Prep Time: 10 minutes

Cook Time: 15 minutes

Total Time: 25 minutes

Sweet and Sour Salted Fish

A Mauritian recipe of Sweet and Sour Salted Fish! You won't be disappointed!


  • 200 g salted snoek
  • 1 small onion sliced
  • 2 cloves garlic chopped
  • 1 tbsp sugar
  • 1 tbsp vinegar
  • 1 red chilli sliced in length size
  • 1 green chilli sliced in length size


Wash the salted snoek to remove the excess salt. Boil for 5 minutes, drain and carefully remove all the snoek bones. Crumble it.

Heat oil in a pan. Fry the fish for about 5 minutes or until brown.

Add onion, garlic, chillies and stir. Fry for 1-2 minutes. Add sugar, then stir in the vinegar. Mix and remove. Serve!



  1. says

    I have a dear friend from Mauritius who teaches Mauritian and Indian cooking in peoples’ homes in the Southeast Queensland area (we’re in Australia). I love Ranee’s cooking and I’m sure I’d love yours too. Ranee started out as a lawyer but when her kids came along she found she could do this from home.

    I have no idea what snoek is but this dish looks beautiful!

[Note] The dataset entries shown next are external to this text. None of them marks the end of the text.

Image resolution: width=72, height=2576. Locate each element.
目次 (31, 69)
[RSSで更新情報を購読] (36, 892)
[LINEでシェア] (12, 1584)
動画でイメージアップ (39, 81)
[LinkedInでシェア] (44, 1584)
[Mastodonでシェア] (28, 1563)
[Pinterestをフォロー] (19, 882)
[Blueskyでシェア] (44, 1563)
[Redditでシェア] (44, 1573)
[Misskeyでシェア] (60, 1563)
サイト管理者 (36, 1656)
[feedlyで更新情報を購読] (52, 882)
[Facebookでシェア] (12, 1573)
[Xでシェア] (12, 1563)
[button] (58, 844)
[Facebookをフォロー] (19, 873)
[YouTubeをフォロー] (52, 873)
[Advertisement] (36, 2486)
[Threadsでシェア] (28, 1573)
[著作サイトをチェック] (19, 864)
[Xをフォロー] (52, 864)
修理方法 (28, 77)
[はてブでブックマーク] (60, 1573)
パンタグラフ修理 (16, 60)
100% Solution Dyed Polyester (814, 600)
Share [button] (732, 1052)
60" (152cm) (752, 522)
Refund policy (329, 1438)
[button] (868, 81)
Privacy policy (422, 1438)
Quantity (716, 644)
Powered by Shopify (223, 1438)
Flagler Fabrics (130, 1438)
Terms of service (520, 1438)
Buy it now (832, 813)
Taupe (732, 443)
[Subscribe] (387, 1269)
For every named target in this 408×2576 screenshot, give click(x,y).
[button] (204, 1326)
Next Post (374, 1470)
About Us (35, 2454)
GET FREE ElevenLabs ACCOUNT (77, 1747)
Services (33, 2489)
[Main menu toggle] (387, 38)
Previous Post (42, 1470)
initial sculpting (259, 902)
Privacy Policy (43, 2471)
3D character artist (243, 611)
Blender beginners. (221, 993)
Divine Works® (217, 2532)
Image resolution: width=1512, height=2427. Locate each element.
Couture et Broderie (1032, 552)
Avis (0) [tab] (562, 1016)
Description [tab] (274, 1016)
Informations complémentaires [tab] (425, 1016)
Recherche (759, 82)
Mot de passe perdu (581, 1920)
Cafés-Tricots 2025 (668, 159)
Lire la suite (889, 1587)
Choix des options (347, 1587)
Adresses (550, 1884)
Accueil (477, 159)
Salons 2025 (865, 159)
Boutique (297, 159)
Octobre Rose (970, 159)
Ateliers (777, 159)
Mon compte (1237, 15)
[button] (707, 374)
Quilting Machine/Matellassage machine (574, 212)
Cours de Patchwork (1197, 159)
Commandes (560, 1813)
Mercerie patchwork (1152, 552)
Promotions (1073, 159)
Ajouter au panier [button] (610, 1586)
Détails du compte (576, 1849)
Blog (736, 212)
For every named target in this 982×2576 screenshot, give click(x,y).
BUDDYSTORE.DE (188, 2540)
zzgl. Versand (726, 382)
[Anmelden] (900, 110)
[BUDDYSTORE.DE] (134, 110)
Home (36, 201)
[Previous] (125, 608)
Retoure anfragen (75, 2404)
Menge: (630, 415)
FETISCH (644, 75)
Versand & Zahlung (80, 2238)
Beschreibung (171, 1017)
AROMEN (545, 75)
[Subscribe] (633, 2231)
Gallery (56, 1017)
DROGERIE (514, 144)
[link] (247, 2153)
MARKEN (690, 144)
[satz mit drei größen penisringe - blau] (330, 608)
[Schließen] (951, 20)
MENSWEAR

    • Cindy @ MijoRecipes says

      Thanks Maureen! It’s really great that Ranee is teaching Mauritian cooking. It’s my biggestwish that more people know about mauritian food recipes! You can ask Ranee about snoek or poisson sale (french). I am sure she will know it!

  2. takerester says

    ive done these type of dish, experimental one, there’s a taste difference when u add in the garlic or onion. i tried adding the garlic as the last ingredient, it may sound like hey will it be fried that way? no but it can still be cooked or otherwise its still can be eaten raw for some peopple.. cut it short i always put minced garlic as the last to come in.. as for the sour part i rarely use vinegar, instead i used mango (that has strong sour juice) or middle aged pineapple, just maybe anything that is sour. but mango is the best.. u stir it with the other ingredient until the juice comes out, if u cut the mango into cubes than u can add it before the garlic.. but if not then the garlic has to come first bfore the mango… expriments with which comes first and which comes later.. timing does have a taste

    • Cindy @ MijoRecipes says

      Hi takerester! Interesting idea about using mango as sour juice. I have often used lemon instead of vinegar, but mango juice is a new idea for me. You probably use the green mangoes right?

  3. MIggy stallbom says

    I am also from mauritius and i am very sad that i cannot get Salted snoek here in canada would you know what i could use in it’s place .
    Thanking you in advance .

    • Cindy @ MijoRecipes says

      Hi Miggy, unfortunately I don’t know what you could use as substitute. I guess you could try with some dried fish, but I never really tried it…

    • Cindy Ah Kioon says

      Hi, all details are in the recipe instructions. You just need 1 tbsp of white vinegar and you add it at the end of cooking.